[Guy Mannering or The Astrologer Complete by Sir Walter Scott]@TWC D-Link bookGuy Mannering or The Astrologer Complete INTRODUCTION 59/64
She is particularly good when, in fear and trembling, she teases her imposing father. "I expect," says Colonel Mannering, "that you will pay to this young lady that attention which is due to misfortune and virtue." "Certainly, sir.
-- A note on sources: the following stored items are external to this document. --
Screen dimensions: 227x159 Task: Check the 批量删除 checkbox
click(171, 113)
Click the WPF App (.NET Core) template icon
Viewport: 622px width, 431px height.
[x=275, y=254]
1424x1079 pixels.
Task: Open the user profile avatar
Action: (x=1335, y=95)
Is my future friend red-haired ?" Miss Mannering is very capable of listening to Brown's flageolet from the balcony, but not of accompanying Brown, should he desire it, in the boat.
As for Brown himself, he is one of Sir Walter's usual young men,--"brave, handsome, not too clever,"-- the despair of their humorous creator.
"Once you come to forty year," as Thackeray sings, "then you'll know that a lad is an ass;" and Scott had come to that age, and perhaps entertained that theory of a jeune premier when he wrote "Guy Mannering." In that novel, as always, he was most himself when dealing either with homely Scottish characters of everyday life, with exaggerated types of humorous absurdity, and with wildly adventurous banditti, who appealed to the old strain of the Border reiver in his blood.
The wandering plot of "Guy Mannering" enabled him to introduce examples of all these sorts.
The good-humoured, dull, dawdling Ellangowan, a laird half dwindled to a yeoman, is a sketch absolutely accurate, and wonderfully touched with pathos.